==== SUPPLIED TEXT ====
In this video, the bees surrounding the dancer are using their antennae to track the dancer's movements. After following the dance for a few cycles, they can figure out both the direction and the distance they need to fly in order to find the newly-discovered food source.

Much like bees, I often have thoughts and feelings that can only be expressed through dance...

Monday, April 19, 2010

Bee Informed, Part 2: Planting a Bee Garden


If you're planting a garden this spring, why not make it one the bees will enjoy as much as you do?

Bee gardens, as you have no doubt surmised, feature flowers that attract bees. Honeybees (Apis mellifera) are just one of about 3,500 species of bees in North America, almost all of which are pollinators. Other notable species include bumblebees, orchard mason bees, digger bees, carpenter bees and cuckoo bees, to name only a few.
==== SOURCE INFORMATION ====
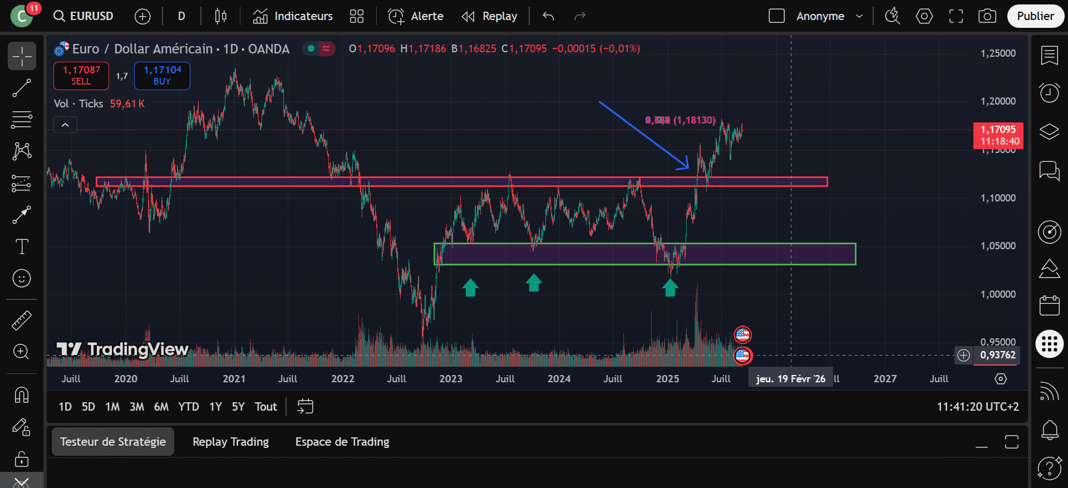The height and width of the screenshot is (488, 1068).
Task: Open the chart settings hexagon icon
Action: 924,16
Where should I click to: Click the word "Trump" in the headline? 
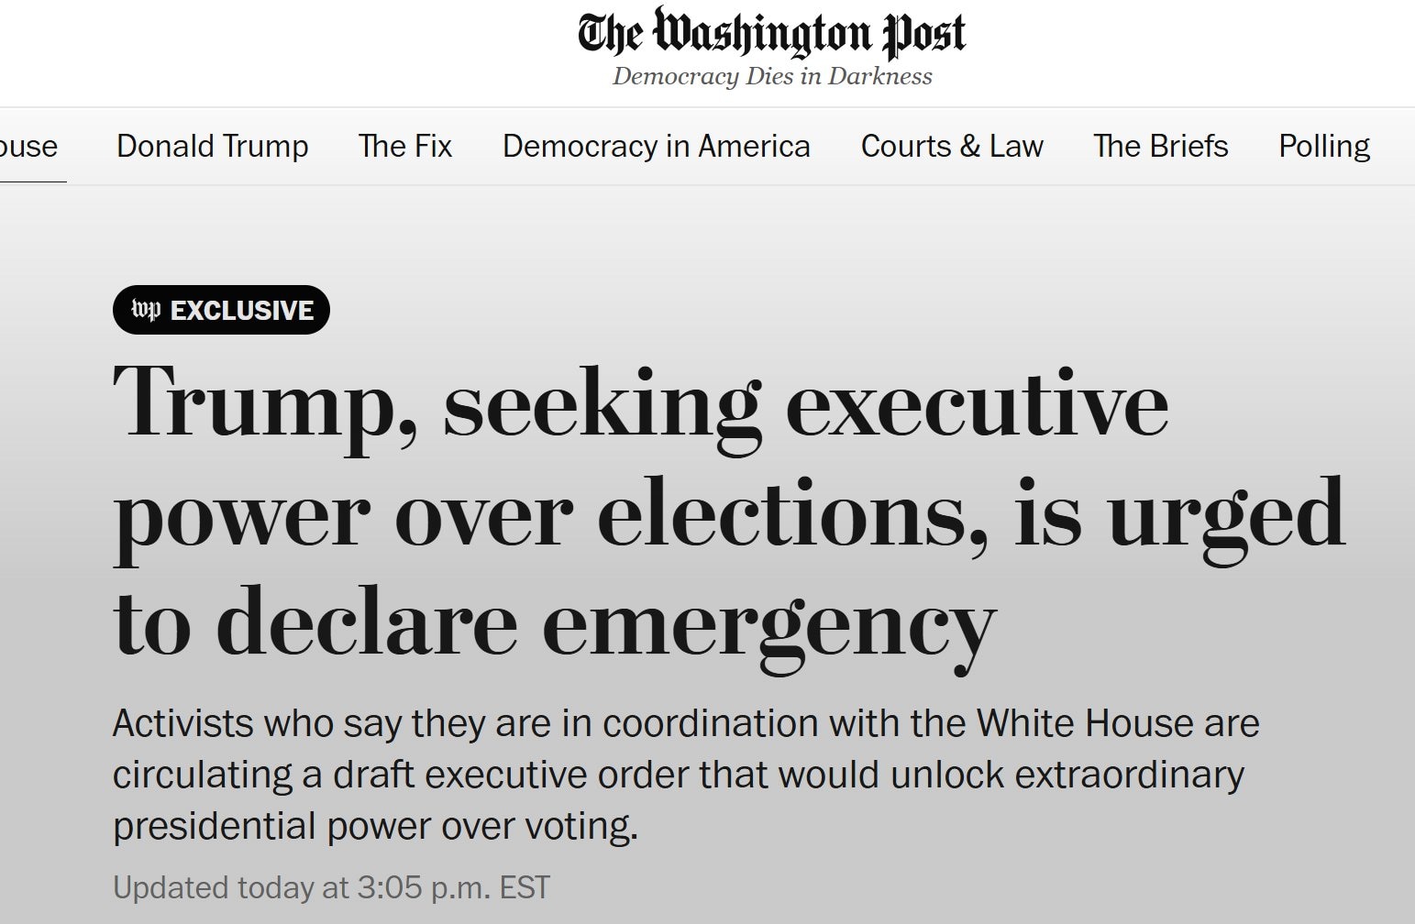click(x=257, y=403)

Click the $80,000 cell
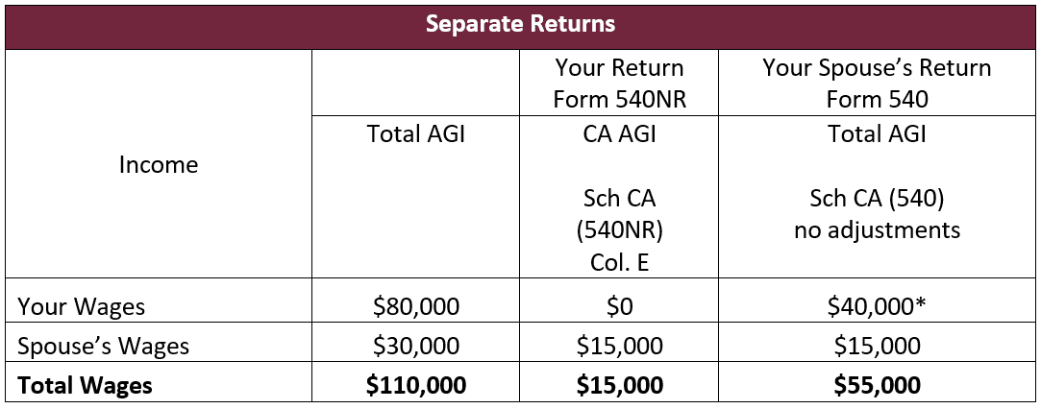click(x=415, y=307)
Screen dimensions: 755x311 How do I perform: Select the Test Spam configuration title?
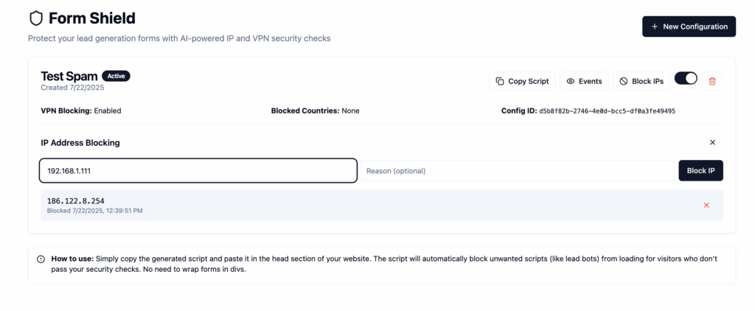pyautogui.click(x=69, y=76)
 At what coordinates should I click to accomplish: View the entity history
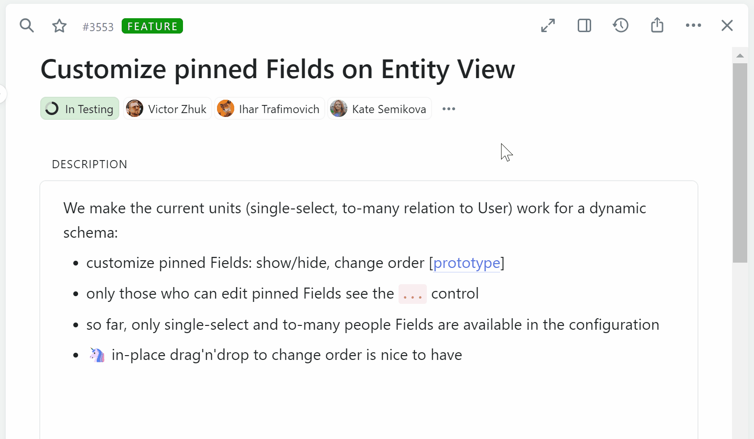point(620,25)
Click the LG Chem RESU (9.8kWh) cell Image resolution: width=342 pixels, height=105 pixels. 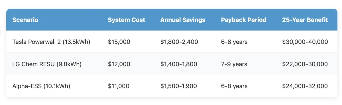click(47, 64)
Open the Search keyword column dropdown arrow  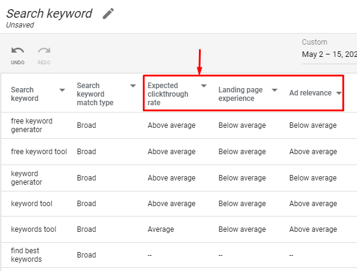pyautogui.click(x=62, y=90)
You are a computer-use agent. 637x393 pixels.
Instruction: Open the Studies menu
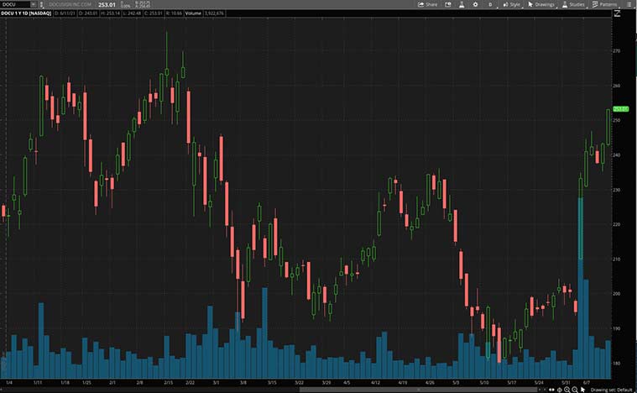573,4

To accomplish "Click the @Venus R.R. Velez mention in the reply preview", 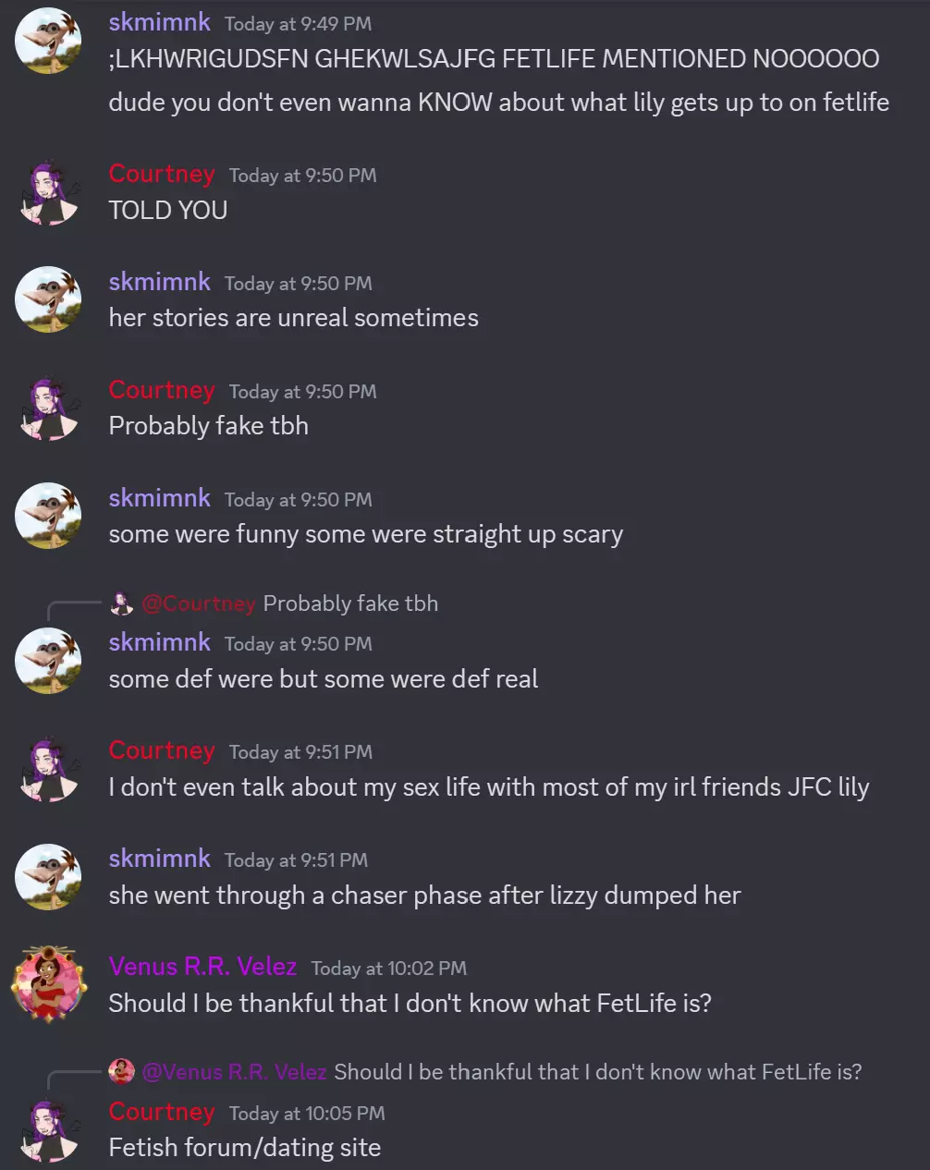I will tap(234, 1072).
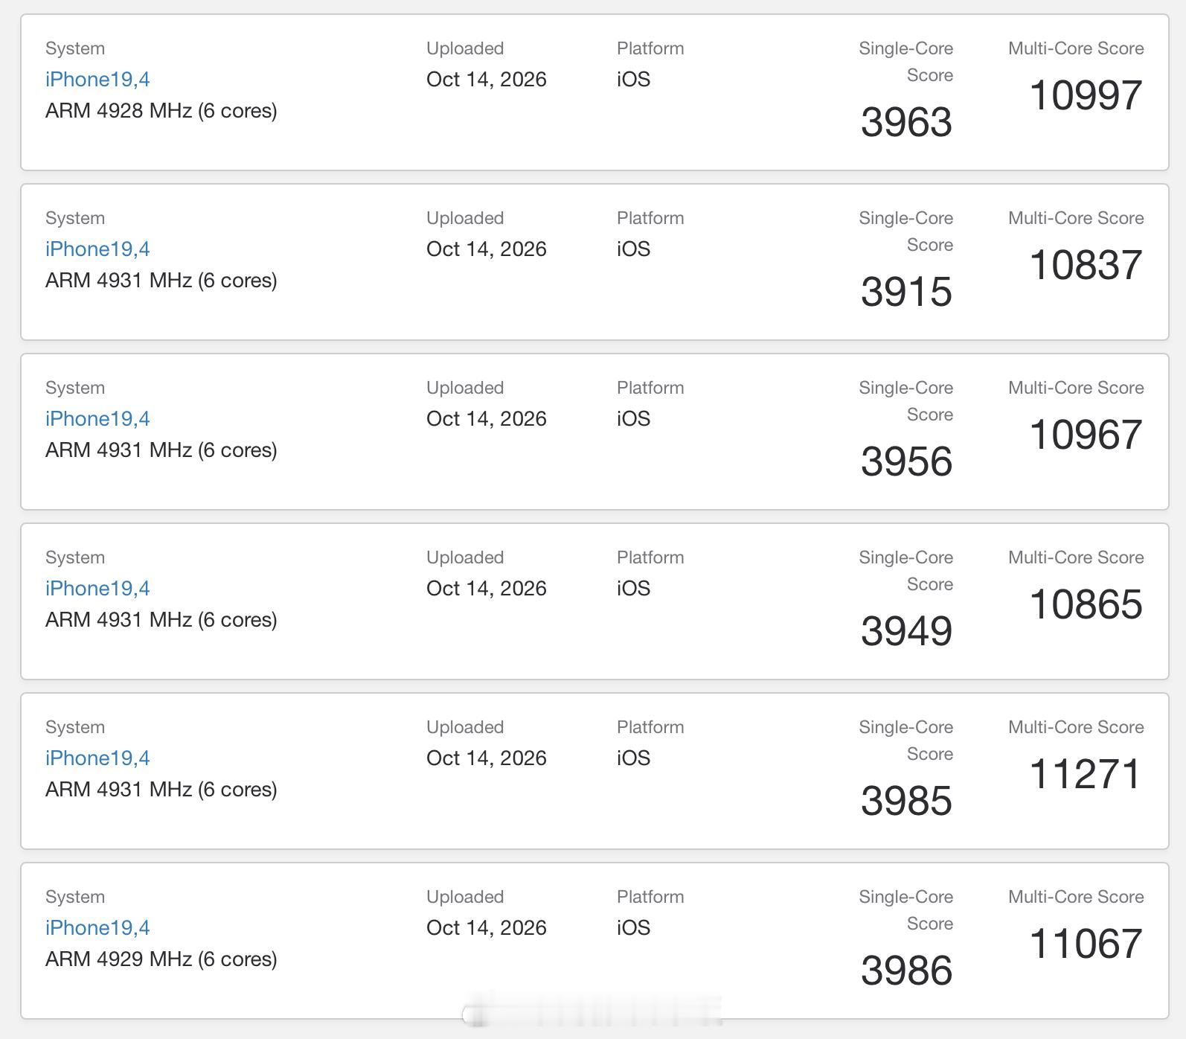Click the 3985 single-core score
Screen dimensions: 1186x1039
(x=906, y=801)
====
Pick up the passage on planting a bee garden after its last sentence and continue it.

Bees visit flowers to harvest nectar and pollen, both of which they use for food: nectar sustains the bees on their foraging flights to and from the hive, and pollen is collected and stored in the hive to feed the larvae. Pollination occurs incidentally, when pollen from one flower clings to the hairs covering the bees' bodies, and is transferred to the next flowers visited - resulting in more plants with more flowers. The garden benefits from this free pollination, the bees benefit from more flowers with more nectar and pollen, and gardeners (and farmers) benefit from increased yield. The disadvantages? None.

In light of the alarming decline of the bees' population in recent years, planting a bee garden is a small but invaluable step that anyone can take in order to ensure that bees can continue their vital contribution to the ecosystem as a whole. While bee gardens aren't a solution to the bees' population crisis, they do offer much-needed help to our often-overlooked partners in survival, who assist so much and ask so little. And every little bit counts.

Click the pic above to enlarge a short list of plants that are guaranteed to attract bees. This list represents only a small fraction of the plants that bees love to visit, but it may give you some ideas. And if you keep your eyes open, there's a good chance you'll see some types of bees you've never noticed before. Ideally, it's best to use flowering plants that are native to your area, so as to encourage established colonies of local bee species.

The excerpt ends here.